As part of an interdisciplinary research project, the performance response of sows and their litters to the probiotic strain Enterococcus faecium NCIMB 10415, as well as some health characteristics of the piglets, were studied. Gestating sows (n = 26) were randomly allotted into 2 groups. The probiotic was administered by dietary supplementation to 1 group of sows and their respective litters (probiotic group), whereas the second group (control group) received no probiotic supplementation. The duration of the treatment was nearly 17 wk for sows (d 90 ante partum until d 28 postpartum) and 6 wk for piglets (d 15 to 56). Body weight and feed consumption were recorded weekly. The frequency of 4 toxin and 5 adhesion genes of putative pathogenic Escherichia coli was monitored weekly (d 7 to 35) by multiplex PCR assays, and fecal consistency of weaned piglets was studied daily. Probiotic treatment of lactating sows led to an overall pre-weaning mortality of 16.2% compared with 22.3% in the control group (P = 0.44). Animal losses during the first 3 d of the suckling period were decreased in the probiotic group (P = 0.09). For piglets (n = 153), which were weaned at 28 d, there were no overall treatment differences in BW gain, feed intake, or feed efficiency. Probiotic supplementation, however, led to nearly a 40% reduction (P = 0.012). The actual percentage of piglets with postweaning diarrhea in the probiotic group was 21% compared with 38% in the control group (P = 0.05). The study on virulence factors of dominant fecal E. coli isolates revealed a high diversity with varying frequency and distribution of each single pathogenicity gene.
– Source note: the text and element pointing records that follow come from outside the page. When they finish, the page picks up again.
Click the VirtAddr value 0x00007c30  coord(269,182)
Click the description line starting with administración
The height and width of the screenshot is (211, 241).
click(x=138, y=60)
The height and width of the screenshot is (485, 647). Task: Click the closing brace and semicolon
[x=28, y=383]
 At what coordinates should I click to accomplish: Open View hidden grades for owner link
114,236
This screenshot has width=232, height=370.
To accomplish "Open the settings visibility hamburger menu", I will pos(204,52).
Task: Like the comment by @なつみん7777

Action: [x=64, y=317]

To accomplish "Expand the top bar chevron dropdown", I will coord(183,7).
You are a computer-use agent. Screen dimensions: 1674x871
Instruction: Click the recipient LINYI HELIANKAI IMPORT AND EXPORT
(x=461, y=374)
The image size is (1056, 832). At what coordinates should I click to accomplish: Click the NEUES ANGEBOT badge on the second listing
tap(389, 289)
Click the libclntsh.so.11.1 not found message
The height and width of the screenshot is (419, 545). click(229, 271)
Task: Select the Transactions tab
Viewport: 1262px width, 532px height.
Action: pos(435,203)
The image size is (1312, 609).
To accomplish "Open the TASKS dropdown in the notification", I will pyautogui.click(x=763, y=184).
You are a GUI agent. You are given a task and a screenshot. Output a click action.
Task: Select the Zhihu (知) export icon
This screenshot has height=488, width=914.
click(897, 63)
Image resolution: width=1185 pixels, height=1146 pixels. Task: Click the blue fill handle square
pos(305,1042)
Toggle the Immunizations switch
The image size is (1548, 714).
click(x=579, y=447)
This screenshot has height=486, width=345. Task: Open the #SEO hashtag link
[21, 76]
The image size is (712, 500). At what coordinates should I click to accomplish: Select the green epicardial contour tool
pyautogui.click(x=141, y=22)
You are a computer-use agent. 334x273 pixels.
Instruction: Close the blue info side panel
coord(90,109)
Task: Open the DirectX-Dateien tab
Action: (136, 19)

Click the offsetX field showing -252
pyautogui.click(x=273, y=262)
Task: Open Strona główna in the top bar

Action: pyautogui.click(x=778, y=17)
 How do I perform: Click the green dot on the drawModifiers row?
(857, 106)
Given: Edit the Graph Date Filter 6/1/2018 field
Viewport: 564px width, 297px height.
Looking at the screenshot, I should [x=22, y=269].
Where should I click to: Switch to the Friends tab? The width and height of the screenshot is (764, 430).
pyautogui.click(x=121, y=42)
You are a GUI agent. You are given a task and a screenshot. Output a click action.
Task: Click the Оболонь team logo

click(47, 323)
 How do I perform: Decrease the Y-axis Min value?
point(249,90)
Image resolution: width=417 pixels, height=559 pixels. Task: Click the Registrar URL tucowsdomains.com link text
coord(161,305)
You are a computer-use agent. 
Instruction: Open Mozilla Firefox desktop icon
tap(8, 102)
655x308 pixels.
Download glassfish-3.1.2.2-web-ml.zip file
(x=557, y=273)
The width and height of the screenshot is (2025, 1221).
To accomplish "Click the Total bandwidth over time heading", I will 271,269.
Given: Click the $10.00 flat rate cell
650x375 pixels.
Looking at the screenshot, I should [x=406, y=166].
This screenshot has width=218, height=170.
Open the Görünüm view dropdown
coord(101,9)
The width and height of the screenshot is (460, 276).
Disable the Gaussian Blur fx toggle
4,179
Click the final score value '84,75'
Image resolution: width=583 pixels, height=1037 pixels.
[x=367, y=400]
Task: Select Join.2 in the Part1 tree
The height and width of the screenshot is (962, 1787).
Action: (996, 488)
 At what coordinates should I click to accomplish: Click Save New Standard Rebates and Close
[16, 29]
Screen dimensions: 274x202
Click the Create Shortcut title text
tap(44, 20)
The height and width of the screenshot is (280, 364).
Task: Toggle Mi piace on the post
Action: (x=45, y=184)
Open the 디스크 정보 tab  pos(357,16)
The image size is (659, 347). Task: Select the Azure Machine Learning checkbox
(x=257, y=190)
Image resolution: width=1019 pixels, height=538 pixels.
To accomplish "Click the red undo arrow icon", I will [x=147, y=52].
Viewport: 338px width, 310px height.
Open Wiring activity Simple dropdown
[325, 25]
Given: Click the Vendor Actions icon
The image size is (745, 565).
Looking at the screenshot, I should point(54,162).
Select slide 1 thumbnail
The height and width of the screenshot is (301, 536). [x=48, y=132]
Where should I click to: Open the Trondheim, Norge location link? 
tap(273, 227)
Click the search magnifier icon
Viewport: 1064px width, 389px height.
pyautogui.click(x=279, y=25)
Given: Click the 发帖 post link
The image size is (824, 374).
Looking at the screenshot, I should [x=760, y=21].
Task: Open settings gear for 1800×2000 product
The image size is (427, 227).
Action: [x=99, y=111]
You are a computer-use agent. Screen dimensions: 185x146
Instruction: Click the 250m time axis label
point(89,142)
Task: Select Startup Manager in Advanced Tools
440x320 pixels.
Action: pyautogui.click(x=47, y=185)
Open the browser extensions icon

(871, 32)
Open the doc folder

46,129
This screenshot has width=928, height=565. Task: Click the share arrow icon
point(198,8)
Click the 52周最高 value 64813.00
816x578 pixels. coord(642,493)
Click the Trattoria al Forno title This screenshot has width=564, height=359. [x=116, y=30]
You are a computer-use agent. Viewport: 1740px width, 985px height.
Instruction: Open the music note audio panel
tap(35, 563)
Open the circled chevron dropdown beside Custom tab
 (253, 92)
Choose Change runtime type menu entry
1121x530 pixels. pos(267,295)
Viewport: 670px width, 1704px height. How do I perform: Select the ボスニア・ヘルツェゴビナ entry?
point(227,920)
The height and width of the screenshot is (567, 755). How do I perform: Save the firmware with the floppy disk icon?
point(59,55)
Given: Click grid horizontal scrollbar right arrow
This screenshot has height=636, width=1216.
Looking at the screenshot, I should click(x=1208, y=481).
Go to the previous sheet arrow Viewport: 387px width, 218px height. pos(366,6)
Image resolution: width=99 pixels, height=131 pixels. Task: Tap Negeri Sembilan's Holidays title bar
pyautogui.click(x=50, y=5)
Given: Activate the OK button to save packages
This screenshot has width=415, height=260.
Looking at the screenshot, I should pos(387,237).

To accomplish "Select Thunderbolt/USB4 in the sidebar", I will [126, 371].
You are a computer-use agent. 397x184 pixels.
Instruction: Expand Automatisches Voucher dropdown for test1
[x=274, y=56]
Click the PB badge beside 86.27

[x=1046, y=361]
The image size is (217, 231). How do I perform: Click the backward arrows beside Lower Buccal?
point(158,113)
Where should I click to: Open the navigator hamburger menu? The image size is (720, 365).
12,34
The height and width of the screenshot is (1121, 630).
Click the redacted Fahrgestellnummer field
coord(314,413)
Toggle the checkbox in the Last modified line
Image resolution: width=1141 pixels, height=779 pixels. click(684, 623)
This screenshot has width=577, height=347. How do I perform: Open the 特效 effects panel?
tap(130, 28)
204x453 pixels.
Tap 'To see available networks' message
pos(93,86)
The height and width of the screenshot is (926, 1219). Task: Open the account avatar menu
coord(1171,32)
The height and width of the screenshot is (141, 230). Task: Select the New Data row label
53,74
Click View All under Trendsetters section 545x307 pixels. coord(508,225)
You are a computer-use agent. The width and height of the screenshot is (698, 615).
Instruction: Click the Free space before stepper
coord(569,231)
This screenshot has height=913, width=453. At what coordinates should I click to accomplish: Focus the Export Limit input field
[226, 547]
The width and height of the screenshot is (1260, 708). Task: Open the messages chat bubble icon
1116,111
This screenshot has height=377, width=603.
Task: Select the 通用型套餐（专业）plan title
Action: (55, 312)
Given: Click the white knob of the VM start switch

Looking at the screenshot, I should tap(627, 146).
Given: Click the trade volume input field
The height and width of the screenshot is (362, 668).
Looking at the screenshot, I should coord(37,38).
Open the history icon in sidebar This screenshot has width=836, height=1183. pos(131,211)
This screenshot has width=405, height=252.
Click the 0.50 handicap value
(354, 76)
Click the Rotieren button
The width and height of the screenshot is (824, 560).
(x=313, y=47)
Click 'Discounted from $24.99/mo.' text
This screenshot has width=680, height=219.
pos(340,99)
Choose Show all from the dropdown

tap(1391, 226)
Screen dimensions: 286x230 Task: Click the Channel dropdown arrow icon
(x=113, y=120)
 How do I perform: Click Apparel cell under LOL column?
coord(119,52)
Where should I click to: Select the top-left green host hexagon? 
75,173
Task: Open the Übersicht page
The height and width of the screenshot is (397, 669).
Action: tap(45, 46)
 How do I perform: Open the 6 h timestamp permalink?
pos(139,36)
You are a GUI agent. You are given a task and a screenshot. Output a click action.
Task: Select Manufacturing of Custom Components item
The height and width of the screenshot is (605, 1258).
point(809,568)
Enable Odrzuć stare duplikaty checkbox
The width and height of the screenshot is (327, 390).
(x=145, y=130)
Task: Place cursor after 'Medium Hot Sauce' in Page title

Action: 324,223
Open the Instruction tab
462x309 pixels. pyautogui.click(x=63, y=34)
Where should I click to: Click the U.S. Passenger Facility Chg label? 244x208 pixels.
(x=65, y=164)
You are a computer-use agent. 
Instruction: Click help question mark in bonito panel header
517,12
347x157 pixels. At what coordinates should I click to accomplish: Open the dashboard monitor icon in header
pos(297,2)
The 440 isolates carried 29 different pathogenicity gene combinations as well as each of the 9 pathogenicity genes alone. Altogether, isolates with more than 2 pathogenicity genes were quite rare (< or = 10%), and up until d 28 isolates without any pathogenicity gene occurred most frequently. Depending on the time of sampling, one-third or more of all isolates contained est2 or est1b as single gene or in combination with other pathogenicity genes.